I read many stories of marriages breaking down when the wife (or husband, or both) stops drinking.
Some of these women were drinking too much because their marriage was already toxic. As soon as they stop drinking they can't hide from the truth any more, and can find the strength and courage to leave.
Sometimes they stop drinking too late. Years of alcohol abuse has taken such a toll on the marriage that it can't be repaired. Which is a fabulous reason not to wait until you get to 'rock bottom' to quit. Rock bottom can be a very lonely place.
Then there are the co-dependant marriages. The husbands that really don't want their wives to stop. They'll pour her glasses of wine and wave them under her nose saying "go on, just the one. You deserve it!" She has to leave if she really wants to quit.
Well, I married Mr SM fourteen years ago today.
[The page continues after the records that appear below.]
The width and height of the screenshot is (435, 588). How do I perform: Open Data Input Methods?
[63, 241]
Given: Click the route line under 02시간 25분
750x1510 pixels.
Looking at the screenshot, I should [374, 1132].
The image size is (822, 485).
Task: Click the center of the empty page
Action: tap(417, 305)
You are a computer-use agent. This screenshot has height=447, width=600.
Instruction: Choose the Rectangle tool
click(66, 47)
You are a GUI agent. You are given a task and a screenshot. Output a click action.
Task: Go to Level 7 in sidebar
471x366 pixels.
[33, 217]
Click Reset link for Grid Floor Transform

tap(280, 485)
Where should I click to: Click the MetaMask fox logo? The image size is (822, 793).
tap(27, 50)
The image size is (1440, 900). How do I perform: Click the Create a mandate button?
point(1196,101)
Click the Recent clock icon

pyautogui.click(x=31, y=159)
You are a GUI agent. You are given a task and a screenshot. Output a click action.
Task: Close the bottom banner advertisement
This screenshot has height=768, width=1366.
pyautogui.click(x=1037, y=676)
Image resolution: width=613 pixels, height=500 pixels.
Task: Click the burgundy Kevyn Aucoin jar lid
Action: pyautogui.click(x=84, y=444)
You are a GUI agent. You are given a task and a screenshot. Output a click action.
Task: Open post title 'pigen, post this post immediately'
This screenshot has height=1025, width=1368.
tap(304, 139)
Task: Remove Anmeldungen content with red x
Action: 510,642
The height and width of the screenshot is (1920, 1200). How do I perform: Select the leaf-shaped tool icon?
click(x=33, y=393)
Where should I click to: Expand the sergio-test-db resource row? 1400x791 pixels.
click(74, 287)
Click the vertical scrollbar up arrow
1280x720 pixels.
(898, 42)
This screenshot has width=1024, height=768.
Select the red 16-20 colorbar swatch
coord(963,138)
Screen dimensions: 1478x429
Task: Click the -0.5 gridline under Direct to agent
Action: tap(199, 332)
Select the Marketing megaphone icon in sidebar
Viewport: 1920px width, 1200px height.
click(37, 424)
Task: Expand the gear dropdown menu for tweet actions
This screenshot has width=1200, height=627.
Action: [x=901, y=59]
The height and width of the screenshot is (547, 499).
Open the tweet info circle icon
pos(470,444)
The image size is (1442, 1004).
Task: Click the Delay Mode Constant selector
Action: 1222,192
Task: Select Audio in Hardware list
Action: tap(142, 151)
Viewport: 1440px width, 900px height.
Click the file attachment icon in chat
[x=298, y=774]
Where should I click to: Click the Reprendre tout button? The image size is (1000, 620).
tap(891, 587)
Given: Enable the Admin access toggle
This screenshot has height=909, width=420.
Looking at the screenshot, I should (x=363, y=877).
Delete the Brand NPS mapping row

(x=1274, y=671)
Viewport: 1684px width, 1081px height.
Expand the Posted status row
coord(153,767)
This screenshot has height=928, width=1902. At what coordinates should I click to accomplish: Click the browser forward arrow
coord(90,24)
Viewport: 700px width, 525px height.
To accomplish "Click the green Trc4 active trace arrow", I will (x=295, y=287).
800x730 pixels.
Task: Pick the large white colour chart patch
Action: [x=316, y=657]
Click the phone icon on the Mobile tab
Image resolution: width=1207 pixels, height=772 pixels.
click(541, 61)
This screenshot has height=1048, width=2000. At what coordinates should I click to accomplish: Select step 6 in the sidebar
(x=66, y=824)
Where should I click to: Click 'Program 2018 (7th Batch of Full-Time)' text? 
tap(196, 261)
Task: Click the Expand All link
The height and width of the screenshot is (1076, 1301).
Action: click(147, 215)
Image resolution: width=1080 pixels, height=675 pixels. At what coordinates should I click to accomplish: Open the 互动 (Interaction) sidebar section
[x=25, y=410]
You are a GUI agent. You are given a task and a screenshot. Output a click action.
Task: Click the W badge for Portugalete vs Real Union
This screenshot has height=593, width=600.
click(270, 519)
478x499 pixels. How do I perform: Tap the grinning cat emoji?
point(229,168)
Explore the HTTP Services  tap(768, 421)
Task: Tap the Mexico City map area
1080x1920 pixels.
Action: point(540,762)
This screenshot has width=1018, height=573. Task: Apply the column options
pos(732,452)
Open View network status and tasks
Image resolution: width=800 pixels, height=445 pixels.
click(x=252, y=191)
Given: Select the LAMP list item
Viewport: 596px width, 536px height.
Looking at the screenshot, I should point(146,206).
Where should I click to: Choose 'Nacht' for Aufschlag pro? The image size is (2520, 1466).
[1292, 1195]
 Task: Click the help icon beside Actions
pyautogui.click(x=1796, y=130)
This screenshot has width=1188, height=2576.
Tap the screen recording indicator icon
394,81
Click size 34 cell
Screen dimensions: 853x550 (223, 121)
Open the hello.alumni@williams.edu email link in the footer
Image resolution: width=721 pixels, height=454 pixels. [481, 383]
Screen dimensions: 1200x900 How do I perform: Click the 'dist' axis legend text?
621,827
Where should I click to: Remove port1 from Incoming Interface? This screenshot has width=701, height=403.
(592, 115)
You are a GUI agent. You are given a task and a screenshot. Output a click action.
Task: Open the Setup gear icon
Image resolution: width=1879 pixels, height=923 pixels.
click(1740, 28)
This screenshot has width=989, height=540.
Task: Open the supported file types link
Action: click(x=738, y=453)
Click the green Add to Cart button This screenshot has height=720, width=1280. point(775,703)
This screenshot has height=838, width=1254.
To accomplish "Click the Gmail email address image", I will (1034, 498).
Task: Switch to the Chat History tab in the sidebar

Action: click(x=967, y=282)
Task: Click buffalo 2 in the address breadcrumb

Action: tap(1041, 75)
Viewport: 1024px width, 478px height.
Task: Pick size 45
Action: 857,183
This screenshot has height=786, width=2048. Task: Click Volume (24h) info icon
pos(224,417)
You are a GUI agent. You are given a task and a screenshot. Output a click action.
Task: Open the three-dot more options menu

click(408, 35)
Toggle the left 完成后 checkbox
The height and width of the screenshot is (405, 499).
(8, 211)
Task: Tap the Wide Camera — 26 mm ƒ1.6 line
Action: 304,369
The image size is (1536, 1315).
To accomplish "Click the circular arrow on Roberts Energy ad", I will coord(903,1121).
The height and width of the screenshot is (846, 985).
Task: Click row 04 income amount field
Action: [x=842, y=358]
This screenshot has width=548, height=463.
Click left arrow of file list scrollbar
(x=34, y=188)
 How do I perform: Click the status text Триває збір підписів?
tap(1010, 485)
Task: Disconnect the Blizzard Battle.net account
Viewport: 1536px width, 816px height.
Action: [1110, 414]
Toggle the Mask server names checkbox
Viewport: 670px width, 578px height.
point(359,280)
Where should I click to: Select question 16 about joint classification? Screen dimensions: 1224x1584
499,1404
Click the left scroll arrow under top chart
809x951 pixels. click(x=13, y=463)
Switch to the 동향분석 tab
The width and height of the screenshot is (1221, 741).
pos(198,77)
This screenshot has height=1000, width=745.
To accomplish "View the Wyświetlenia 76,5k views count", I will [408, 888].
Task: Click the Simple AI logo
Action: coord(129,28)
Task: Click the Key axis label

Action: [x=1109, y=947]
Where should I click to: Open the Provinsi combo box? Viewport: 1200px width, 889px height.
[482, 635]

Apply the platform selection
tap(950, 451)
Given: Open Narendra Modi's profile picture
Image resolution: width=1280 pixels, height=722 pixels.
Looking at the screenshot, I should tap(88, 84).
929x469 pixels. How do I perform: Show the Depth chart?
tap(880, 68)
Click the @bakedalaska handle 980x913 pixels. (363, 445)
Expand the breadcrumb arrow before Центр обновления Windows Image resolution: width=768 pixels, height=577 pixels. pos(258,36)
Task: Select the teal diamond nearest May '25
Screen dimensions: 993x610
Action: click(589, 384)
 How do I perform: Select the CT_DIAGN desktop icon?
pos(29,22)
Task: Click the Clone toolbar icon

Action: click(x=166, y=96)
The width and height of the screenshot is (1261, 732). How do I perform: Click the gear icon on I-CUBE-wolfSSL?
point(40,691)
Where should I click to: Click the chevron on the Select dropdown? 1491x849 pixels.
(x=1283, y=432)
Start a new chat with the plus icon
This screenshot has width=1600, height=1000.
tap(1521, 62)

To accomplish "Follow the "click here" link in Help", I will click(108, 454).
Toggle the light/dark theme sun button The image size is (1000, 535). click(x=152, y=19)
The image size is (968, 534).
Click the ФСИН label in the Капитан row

I cannot tell you how grateful I am that I quit before I drove him away.
Elizabeth Gilbert (author of Eat, Pray, Love) writes To be fully seen by somebody, then, and beloved anyhow - this is a human offering that can border on miraculous.
There is no doubt that over the last fourteen years Mr SM has 'fully seen' me, through all my ups and downs, tempers and sulks, in richer in poorer, in sickness and in health.
(Especially now that he reads my blog posts).
And, miraculously, he seems to love me anyhow. Wonky left boob and all.
To be fair, he's not perfect either. He has a terrible habit of leaving wet towels on floors, and dirty plates on top of the dishwasher rather than in it.
There is more tummy to love than there was fourteen years ago, and a little less hair. He's Scottish, so very 'careful' with money, and has been known to put gaffer tape over the central heating controls.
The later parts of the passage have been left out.